According to a new study by the Brown School at Washington University in St. Louis, overweight mothers underestimate the weight of their obese children.
The researchers studied 230 mothers of pre-school children (aged between three and five) in the US, and 41 percent of the mothers considered their overweight or obese children ‘about the right weight’.
Only 20 percent of overweight mothers correctly identified their children as overweight. And a mere three percent of mothers overestimated their child’s weight.
In order to reach their conclusions, the researchers asked the mothers to fill out a questionnaire about how they feed their child (including questions such as ‘Did he/she watch TV at meals?’ and ‘Did you feed him/her yourself if he/she did not eat enough?’) and reveal their perception of the child’s weight.
Both mother and child then had their height and weight measured.

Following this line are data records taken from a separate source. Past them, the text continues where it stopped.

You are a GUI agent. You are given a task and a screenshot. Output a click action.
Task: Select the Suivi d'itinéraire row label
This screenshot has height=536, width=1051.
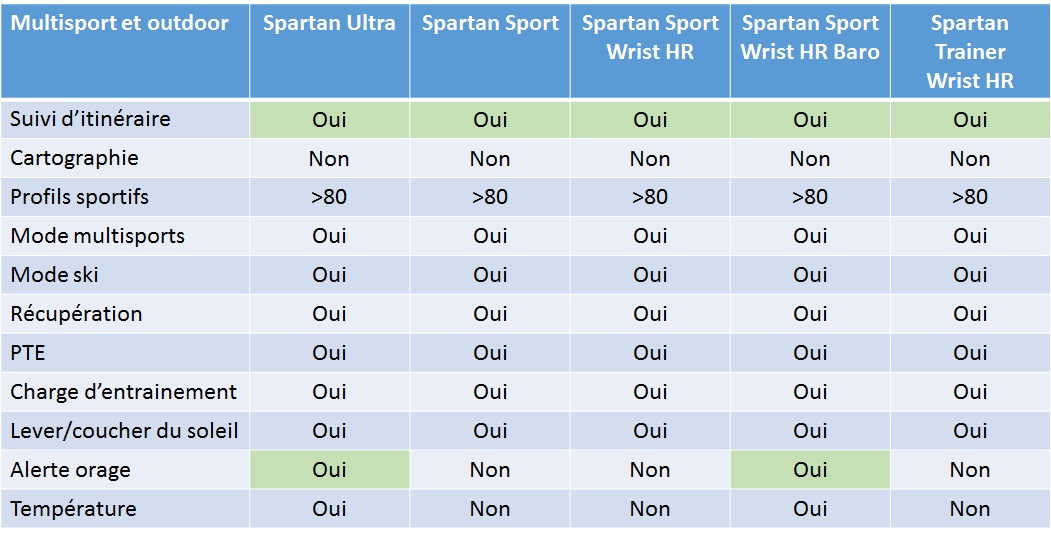click(90, 119)
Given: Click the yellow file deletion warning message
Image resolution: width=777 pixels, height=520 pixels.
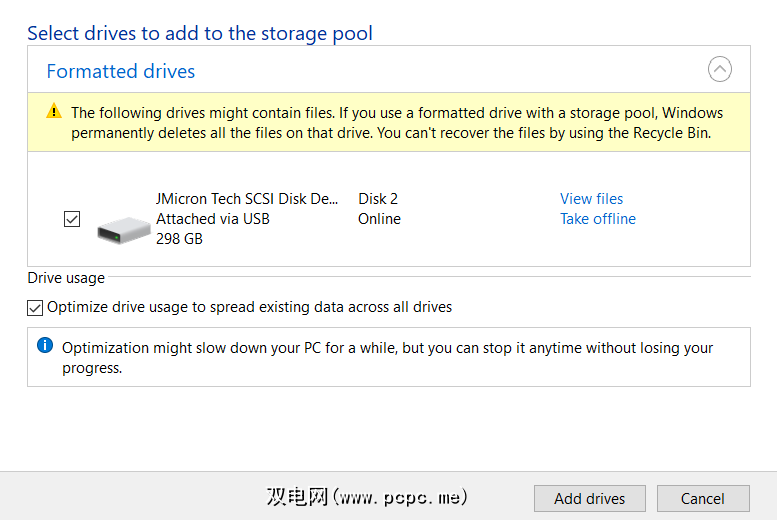Looking at the screenshot, I should click(x=396, y=122).
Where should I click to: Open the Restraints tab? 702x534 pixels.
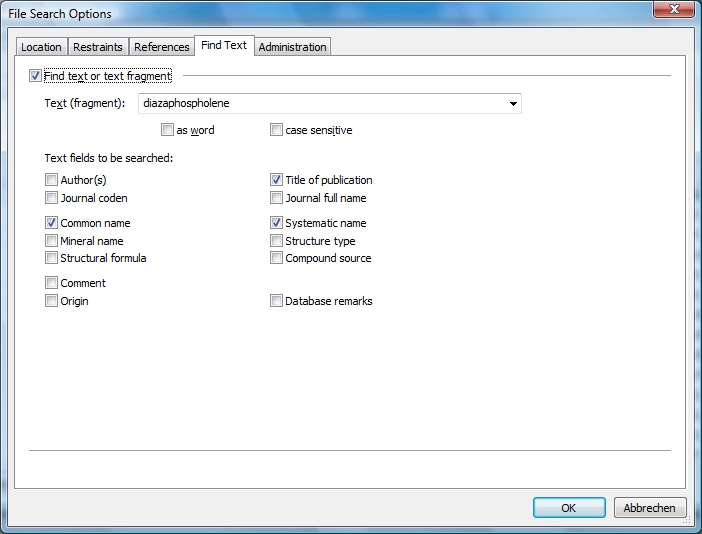click(98, 47)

But the researchers suggest healthy weight mothers may not have underestimated their children's weights in the same way.
“This study included only mothers who were overweight or obese, which may, in part, explain the high rate of underestimation,” lead author Rachel Tabak said.
“This is also concerning in the light of recent research showing children of obese mothers were less likely to recognize their own weight as well as that of their mother and therefore may be related to shifting attitudes toward weight status, where overweight is less recognized because of its prevalence.”
The researchers revealed they were inclined to undertake the study because little research has been done into how a parent’s perception of their child’s weight affects the healthy behavior they promote.